[Assignment] All lines holding the word "screenshot" in the listing below need to be copied.

[Records for the task]
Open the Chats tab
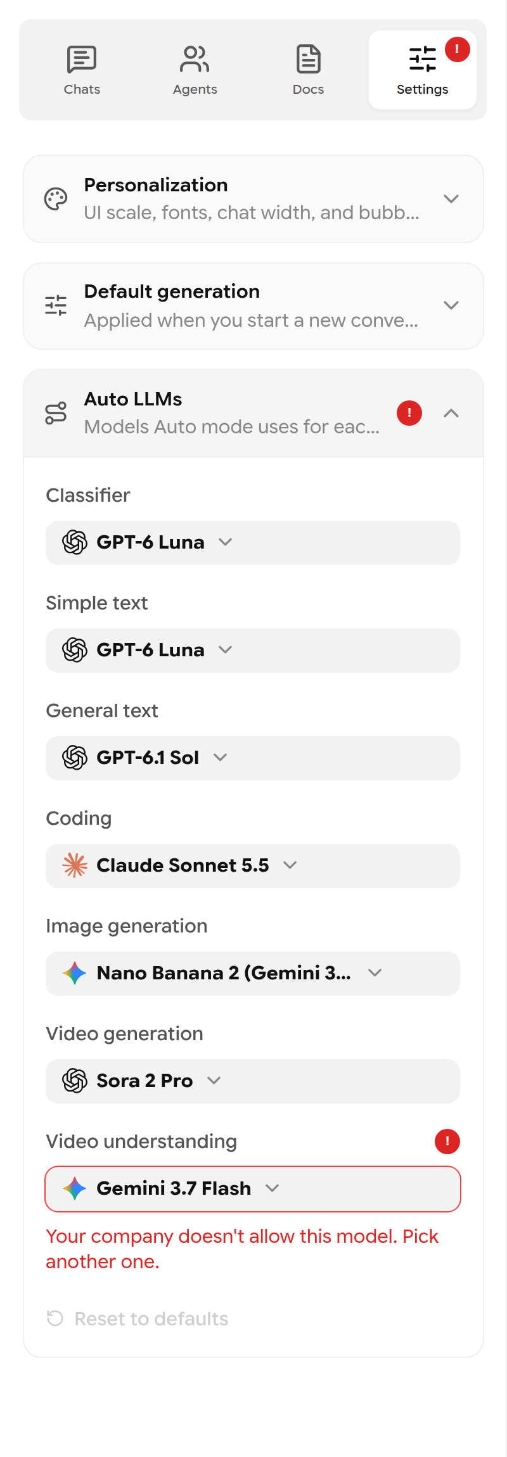507x1457 pixels. 82,70
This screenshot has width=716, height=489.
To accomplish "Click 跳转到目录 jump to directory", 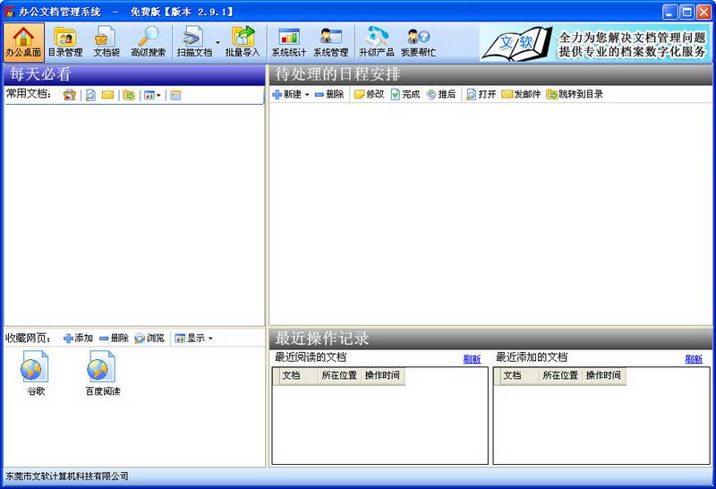I will (x=575, y=94).
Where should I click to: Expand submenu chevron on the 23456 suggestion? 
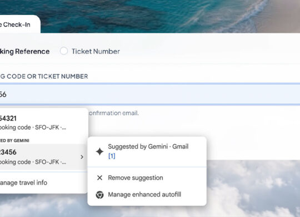(82, 157)
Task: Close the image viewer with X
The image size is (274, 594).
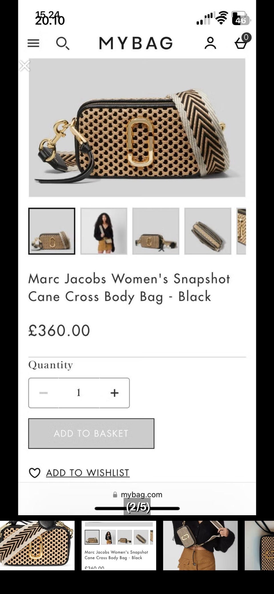Action: click(x=25, y=66)
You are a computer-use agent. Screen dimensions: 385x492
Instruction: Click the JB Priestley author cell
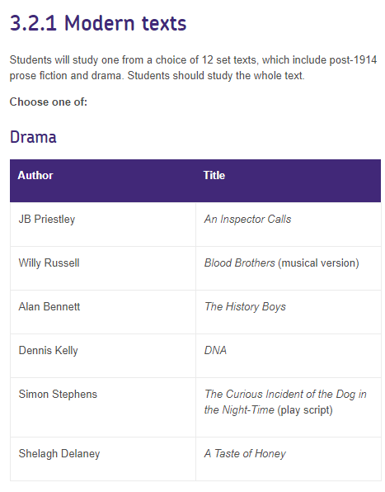103,225
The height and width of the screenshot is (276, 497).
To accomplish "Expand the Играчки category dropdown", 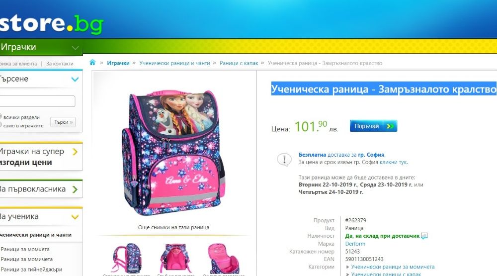I will (x=75, y=48).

[Written solution]
This screenshot has width=716, height=489.
The height and width of the screenshot is (276, 497).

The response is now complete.